‘Tomorrowland’ Bombed Because America Isn’t Brave Enough for Its Message

‘Tomorrowland’ Bombed Because America Isn’t Brave Enough for Its Message
Britt Robertson in "Tomorrowland" (Disney)
6/7/2015
Updated:
6/17/2015

The first casualty of the summer movie season is Disney’s “Tomorrowland,” directed by Brad Bird. Though it narrowly squeaked into first place at the box office its opening weekend (barely beating out a sequel, “Pitch Perfect 2”), each succeeding week has seen its fortunes decline dramatically. (As of May 31, the film has grossed a worldwide total of $133.7 million against a budget of $190 million.)

This is a great shame since “Tomorrowland” is not only an enjoyable and beguiling romp, but it is also the only summer blockbuster in recent memory that actively asks something of its audience, and even questions the nature of what a summer blockbuster means.

“Tomorrowland” confounded expectations by relying heavily on theme and message to propel the story, with special effects eye-candy as only a secondary concern. More important, unlike the vast majority of summer films, “Tomorrowland” seeks to actually say something, and the message is not one that contemporary audiences want to hear.

Synopsis

In brief, “Tomorrowland” concerns Casey Newton (Britt Robertson), an extremely bright young woman chomping at the bit to use her intelligence to make the world a better place. Her father (Tim McGraw) is an engineer at NASA who will soon be out of a job as the space agency rapidly moves away from the early 1960s promise of actually doing space exploration.

After being arrested for trying to halt the shutdown of a NASA launch site, Casey finds a pin that, whenever she touches it, shows her visions of a glossy, high-tech Utopia—Tomorrowland. As she seeks to learn more about this Buck Rogers-inspired paradise, she meets a mysterious child, Athena (Raffey Cassidy), who leads her to Frank Walker (George Clooney), a former boy genius who first entered Tomorrowland himself when he brought his homemade rocket pack to the 1964 World’s Fair. The trio face dangers from both our world and the world of Tomorrowland as they try to find their way back in, and seek to pull our own world back from the brink of self-destruction.

Dividing the Critics

As of this writing, “Tomorrowland” has a 50/50 rating among top critics on that most basic tool for movie buffs, RottenTomatoes.com. This is not surprising, considering how it seems that no two critics see the same movie. “Tomorrowland” is a critical and cultural Rorschach test—tell me what you think of it, and your aesthetics are laid bare.

For example, Charles Paul Freund at Reason.com has condemned the film as an Ayn Rand fable for Objectivism.

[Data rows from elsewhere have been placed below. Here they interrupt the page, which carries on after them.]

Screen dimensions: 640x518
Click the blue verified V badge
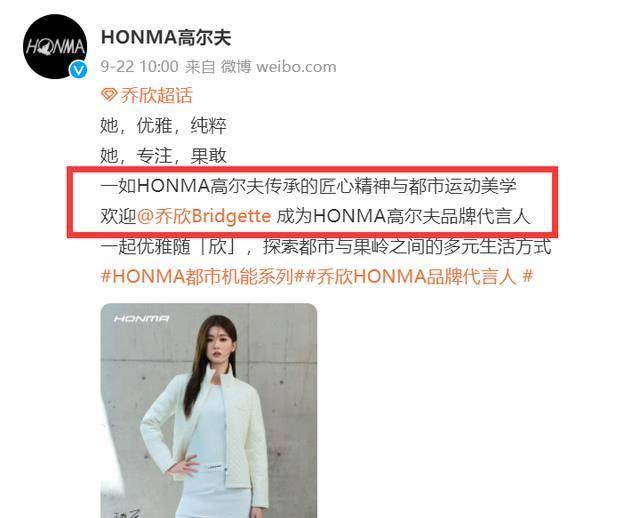tap(78, 70)
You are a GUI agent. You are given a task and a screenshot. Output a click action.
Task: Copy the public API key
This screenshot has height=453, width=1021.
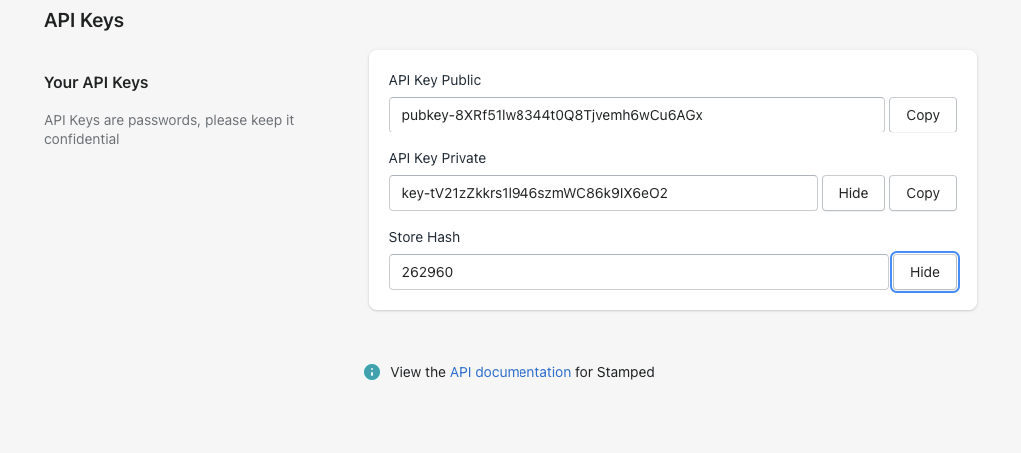[922, 115]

In this reading, only the elite are allowed to enter Tomorrowland, and the fruits of its discoveries are not for the masses.

(Barry Hertz at the Globe and Mail wrote of director Brad Bird: “Unless you’re preternaturally gifted—unless you’re part of the 0.01 percent of us who are truly special, whose self-made superiority is undeniable—the writer-director behind ‘Tomorrowland’ can’t be bothered.”)

Other critics, John Nolte at Brietbart.com for example, dismiss “Tomorrowland” as a liberal save-the-earth-from-global-warming screed, too mired in science fantasy to even enjoy the label of science fiction.

Some perceive the future-vision of “Tomorrowland” as based on a white-male aesthetic, and is thus automatically suspect; others that the inclusive, multinational vision it presents merely a liberal sop. In short, responses to “Tomorrowland” are all over the map.

Even the critical arm of the science fiction community seems immune to the messages of “Tomorrowland.” Critical assessments in tightly cloistered fan communities are often driven by agendas or allegiances that make little sense to the uninitiated, but even by that yardstick, “Tomorrowland” has taken a licking.

For example, in an insight of staggering vacuity on the science fiction news blog io9.com, Charlie Jane Anders dismisses the film as so much “Baby-Boomer nostalgia at its most dreary,” and opines that the film ultimately “winds up feeling so much like you’re listening to a cranky rant about how things were so much better 50 years ago.”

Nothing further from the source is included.